[Texte]
########################################
Il ne s’agit donc pas de tomber dans le piège des frères ennemis et ceux et celles qui ont cru, au vu du titre, que cela m’arrivait en seront pour leur frais. Il ne s’agit pas de retourner un dogmatisme contre un autre, un sectarisme contre un autre. Il ne s’agit pas de discalifier la totalité d’un discours sous prétexte qu’il comporte des aspects déconnants. Trions camarades, trions : c’est cela la laïcité de l’intelligence. Et cela n'empêche pas la polémique, à condition de garder un peu d'humour (l'humour désabsolutise).

Car un des reproches que l’on peut faire aux néo-républicains, sans invalider totalement leur discours, c’est le fait qu’ils pratiquent le double discours. Un exemple : ils se veulent les hérauts du savoir contre le vécu, le pédagogisme, etc. Le savoir n’est pas tout certes, mais effectivement on peut dire que dans la société du tout média, du scoop et du sensationnel, dans la « société du spectacle pour reprendre l’expression de Guy Debord, le savoir est menacé et que le défendre est nécessaire. Seulement, à partir de là, nos néo-républicains ont tendance à tricher. Et la vulgate intégriste[2] dont ils se servent très souvent consiste à défendre, dans le lieu très précis de l’école, un certain savoir, celui d’une culture franco-classique, connaisseuse des humanités grecque et latine puis des écrivains et philosophes français (là encore pour indiquer un schéma, et après on évalue si les individus collent plus ou moins à ce schéma) et à piétiner allègrement tous les savoirs qu’ils ne maîtrisent pas, à les mépriser, à refuser de les prendre en compte et… tout à coup, à transformer en savoirs leurs propres souvenirs, leur vécu (alors qu’ils reprochent au « pédagogisme » de le privilégier), leurs réminiscences scolaires, les vagues informations qu’ils peuvent avoir sur tel ou tel sujet et qui, pour des spécialistes de ces questions, sont le plus souvent archi-fausses.

Je ne leur reproche pas, naturellement, de ne pas tout savoir, je leur reproche d’une part de ne pas savoir qu’ils ne savent pas, d’autre part (pour employer un français soutenu) de s’en foutre comme de l’an quarante car au bout du compte, ce qui leur importe c’est le combat idéologique, c’est de disqualifier l’adversaire.

Exercice pratique : pour savoir si un néo-républicain tient un discours qui est plus ou moins dans cette vulgate intégriste, soyez attentifs, quand vous le lisez, à remarquer s’il cite ou non des historiens, des acquis actuels de la démarche historique quand il parle du passé : bref s’il en parle sérieusement, en se situant par rapport au savoir d’aujourd’hui sur les questions dont il parle, où s’il fonctionne à partir  de vagues souvenirs scolaires ou des stéréotypes colportés allègrement par les médias. Vous trouverez une histoire de la laïcité, faite par un non historien, qui réussit le tour de force de ne jamais citer d’historien et de ne pas prendre en compte leurs travaux.
########################################
[Consigne 1]
Répondez brièvement à ces questions sur le texte sur les néo-républicains :
(a) Quelle action le texte présente-t-il comme « la laïcité de l'intelligence » ?
(b) À qui le texte attribue-t-il l'expression « société du spectacle » ?
(c) Dans l'« Exercice pratique », que faut-il remarquer quand un néo-républicain parle du passé ?
[Consigne 2]
Écrivez la suite du texte sur les néo-républicains en reprenant après sa dernière phrase.

[Extrait source]
########################################
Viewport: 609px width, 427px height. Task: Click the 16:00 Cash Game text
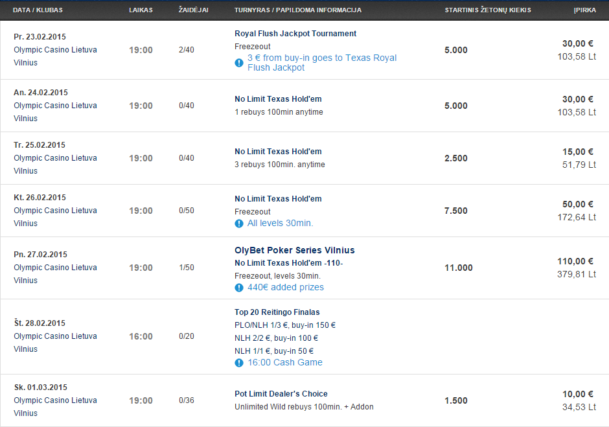tap(285, 362)

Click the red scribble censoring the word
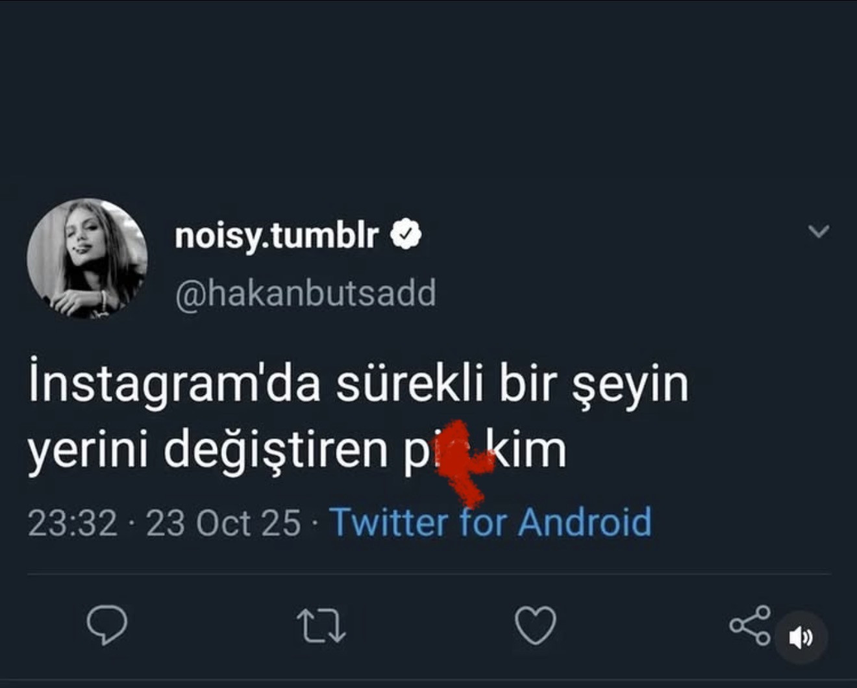click(462, 461)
########################################
[Réponse 1]
(a) Trier, c'est-à-dire ne pas disqualifier la totalité d'un discours sous prétexte qu'il comporte des aspects déconnants.
(b) À Guy Debord.
(c) S'il cite ou non des historiens et des acquis actuels de la démarche historique, ou s'il fonctionne à partir de vagues souvenirs scolaires ou de stéréotypes colportés par les médias.

[Réponse 2]
Vous pouvez faire le même exercice à partir du discours tenu sur la société actuelle et notamment la société française, par rapport aux travaux des sociologues, des spécialistes de sciences humaines. Quand un néo-républicain parle de l’islam, si les travaux des islamologues sont pris en compte, etc…

Et il ne s’agit pas là de défendre le savoir pour le savoir : cette ignorance qui s’ignore, qui veut s’ignorer, ces Docteurs es-ignorance, du coup ont des ennemis boucs-émissaires : le « communautarisme » (non défini), l’islam, les sectes, le protestantisme évangélique assimilé aux dites sectes. Dans mon ouvrage (il faut bien revenir à un peu de pub !) je montre que « l’islam » ou « un certain islam » n’est nullement la cause de « ce qui va mal », mais bien plus une caisse de résonance de difficultés engendrées par des mutations sociales non maîtrisées. Et comment voulez-vous les maîtriser si vous vous obstinez à ne pas les connaître ? Alors certains, acceptent de les connaître plus ou moins au niveau socio-économique (cf. le Rapport Obin, par exemple), mais dès qu’il s’agit de mutations culturelles, institutionnelles, politiques, alors là, on ne veut plus rien savoir. Tout comme on prône la raison, le rationnel, mais dès qu’il s’agit de sectes...; (cf le chapitre 4 : « Aborder rationnellement le problème des sectes »).

Et le refus de savoir, le double jeu ne tarde pas à tourner à la mauvaise foi.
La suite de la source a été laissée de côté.